Content starts

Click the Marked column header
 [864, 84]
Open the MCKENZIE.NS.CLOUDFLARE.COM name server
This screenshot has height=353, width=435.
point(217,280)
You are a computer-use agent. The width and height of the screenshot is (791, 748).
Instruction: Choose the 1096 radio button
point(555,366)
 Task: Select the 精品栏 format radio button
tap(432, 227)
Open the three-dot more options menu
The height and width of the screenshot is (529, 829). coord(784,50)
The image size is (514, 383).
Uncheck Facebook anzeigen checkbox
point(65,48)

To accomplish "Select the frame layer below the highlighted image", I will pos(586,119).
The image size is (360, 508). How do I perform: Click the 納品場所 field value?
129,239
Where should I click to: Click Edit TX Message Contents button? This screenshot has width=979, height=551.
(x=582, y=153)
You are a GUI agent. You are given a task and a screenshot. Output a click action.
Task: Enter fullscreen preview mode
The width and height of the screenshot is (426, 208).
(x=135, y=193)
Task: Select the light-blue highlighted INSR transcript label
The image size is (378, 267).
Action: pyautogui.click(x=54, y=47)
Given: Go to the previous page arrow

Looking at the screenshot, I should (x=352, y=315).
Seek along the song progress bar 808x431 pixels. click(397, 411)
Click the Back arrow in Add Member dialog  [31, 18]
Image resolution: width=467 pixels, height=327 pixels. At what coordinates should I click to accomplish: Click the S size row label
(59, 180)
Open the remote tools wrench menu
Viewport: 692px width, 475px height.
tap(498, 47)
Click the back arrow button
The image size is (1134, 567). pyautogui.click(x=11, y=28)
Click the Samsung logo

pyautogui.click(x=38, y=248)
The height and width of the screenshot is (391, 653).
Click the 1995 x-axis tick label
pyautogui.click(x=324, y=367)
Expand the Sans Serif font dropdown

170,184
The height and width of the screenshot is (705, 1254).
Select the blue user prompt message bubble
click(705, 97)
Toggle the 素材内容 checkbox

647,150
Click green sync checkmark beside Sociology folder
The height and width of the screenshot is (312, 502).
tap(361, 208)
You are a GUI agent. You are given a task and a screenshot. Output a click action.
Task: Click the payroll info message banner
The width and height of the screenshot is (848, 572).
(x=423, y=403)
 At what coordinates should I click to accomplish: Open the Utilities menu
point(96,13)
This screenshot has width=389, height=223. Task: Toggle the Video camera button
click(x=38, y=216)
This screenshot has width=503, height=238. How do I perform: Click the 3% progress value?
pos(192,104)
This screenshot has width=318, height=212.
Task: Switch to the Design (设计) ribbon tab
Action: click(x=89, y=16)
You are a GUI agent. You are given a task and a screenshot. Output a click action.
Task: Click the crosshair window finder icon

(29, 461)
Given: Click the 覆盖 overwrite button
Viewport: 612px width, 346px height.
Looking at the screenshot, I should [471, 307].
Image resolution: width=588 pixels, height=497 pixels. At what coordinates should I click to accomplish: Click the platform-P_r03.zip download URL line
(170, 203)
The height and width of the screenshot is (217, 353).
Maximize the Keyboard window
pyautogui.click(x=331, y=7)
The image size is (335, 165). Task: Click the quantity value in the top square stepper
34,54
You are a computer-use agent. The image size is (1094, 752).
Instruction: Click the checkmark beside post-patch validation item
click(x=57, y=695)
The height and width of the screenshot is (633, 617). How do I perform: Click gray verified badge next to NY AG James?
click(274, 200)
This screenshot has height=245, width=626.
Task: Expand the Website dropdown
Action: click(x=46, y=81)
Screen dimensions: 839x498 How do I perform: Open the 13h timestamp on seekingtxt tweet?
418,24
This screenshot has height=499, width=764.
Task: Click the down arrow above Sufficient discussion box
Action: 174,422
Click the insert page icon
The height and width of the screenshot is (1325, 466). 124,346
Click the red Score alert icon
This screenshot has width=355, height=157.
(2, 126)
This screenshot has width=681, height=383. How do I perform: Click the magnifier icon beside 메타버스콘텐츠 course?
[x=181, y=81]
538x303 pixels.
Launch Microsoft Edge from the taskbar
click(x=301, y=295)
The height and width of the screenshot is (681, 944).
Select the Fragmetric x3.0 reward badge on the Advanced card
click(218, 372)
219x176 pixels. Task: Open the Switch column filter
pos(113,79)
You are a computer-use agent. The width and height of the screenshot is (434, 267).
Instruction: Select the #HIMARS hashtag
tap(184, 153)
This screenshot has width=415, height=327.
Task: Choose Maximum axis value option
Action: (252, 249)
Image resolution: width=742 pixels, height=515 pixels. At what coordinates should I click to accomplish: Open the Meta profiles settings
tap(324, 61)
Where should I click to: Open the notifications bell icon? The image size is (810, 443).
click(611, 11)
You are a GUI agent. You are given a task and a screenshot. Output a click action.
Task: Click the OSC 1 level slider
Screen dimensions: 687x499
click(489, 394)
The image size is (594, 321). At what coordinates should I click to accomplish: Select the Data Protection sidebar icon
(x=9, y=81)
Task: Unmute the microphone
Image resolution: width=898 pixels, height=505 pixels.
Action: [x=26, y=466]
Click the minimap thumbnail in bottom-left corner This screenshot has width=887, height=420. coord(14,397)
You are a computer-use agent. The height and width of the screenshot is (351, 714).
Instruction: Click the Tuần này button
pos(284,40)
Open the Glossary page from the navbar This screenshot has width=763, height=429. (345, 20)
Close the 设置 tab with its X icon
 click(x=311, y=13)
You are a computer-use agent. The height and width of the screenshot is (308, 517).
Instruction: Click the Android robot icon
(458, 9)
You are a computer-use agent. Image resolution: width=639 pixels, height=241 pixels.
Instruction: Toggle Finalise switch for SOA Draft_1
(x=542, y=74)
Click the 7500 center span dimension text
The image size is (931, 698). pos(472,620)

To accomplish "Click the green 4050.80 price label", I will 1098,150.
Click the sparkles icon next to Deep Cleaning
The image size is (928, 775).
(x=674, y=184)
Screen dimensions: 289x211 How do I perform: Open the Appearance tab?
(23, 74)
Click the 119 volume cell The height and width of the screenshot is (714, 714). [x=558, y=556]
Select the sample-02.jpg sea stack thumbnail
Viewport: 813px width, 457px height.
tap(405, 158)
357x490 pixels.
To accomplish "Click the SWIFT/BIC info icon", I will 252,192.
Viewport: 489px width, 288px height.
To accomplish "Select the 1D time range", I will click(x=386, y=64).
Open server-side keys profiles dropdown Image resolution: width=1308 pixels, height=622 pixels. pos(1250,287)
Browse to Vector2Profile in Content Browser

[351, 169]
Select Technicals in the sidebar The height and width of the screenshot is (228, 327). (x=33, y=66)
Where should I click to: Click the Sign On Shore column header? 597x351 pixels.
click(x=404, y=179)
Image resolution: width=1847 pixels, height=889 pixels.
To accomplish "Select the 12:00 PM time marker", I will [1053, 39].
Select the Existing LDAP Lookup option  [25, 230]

Content ends

Work order:
Gather all lines with the string "thumbnail" from the data.

Task answer:
Click the minimap thumbnail in bottom-left corner This screenshot has width=887, height=420. coord(14,397)
Select the sample-02.jpg sea stack thumbnail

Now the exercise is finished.